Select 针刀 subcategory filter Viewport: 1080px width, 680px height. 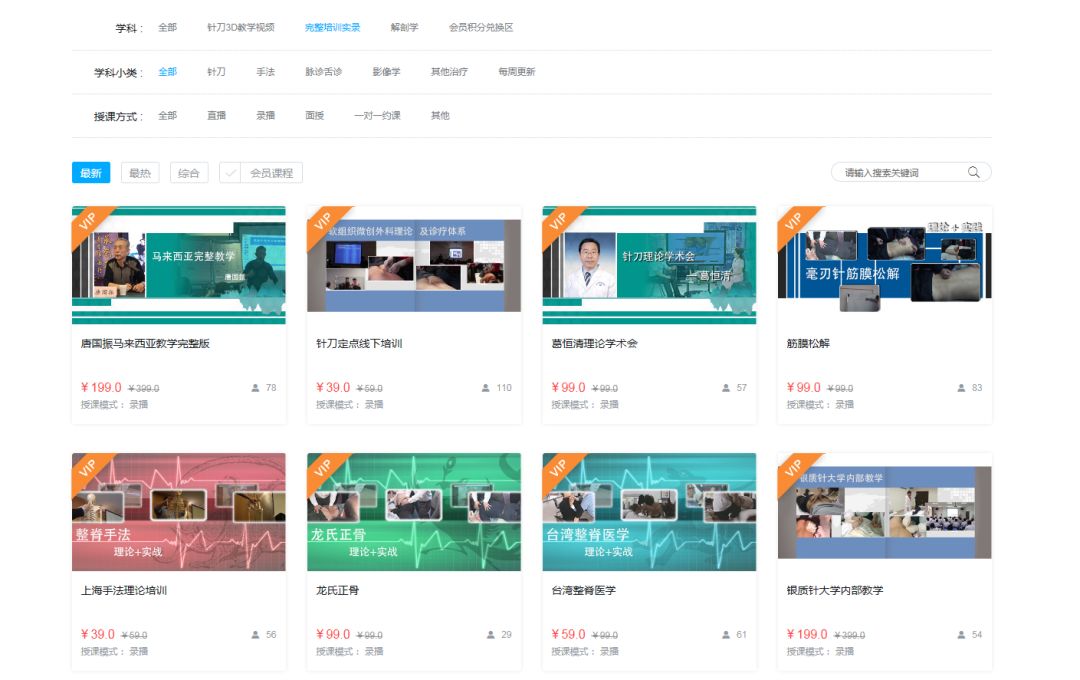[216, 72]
**********
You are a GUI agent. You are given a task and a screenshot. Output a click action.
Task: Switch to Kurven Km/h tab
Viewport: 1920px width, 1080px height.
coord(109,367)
**********
Work to do
Pull out the part of the listing that opens with the line containing "You are a GUI" and closes with the line containing "coord(109,367)", and reproduce those lines, both ends included, without any change.

Final result
You are a GUI agent. You are given a task and a screenshot. Output a click action.
Task: Switch to Kurven Km/h tab
Viewport: 1920px width, 1080px height.
coord(109,367)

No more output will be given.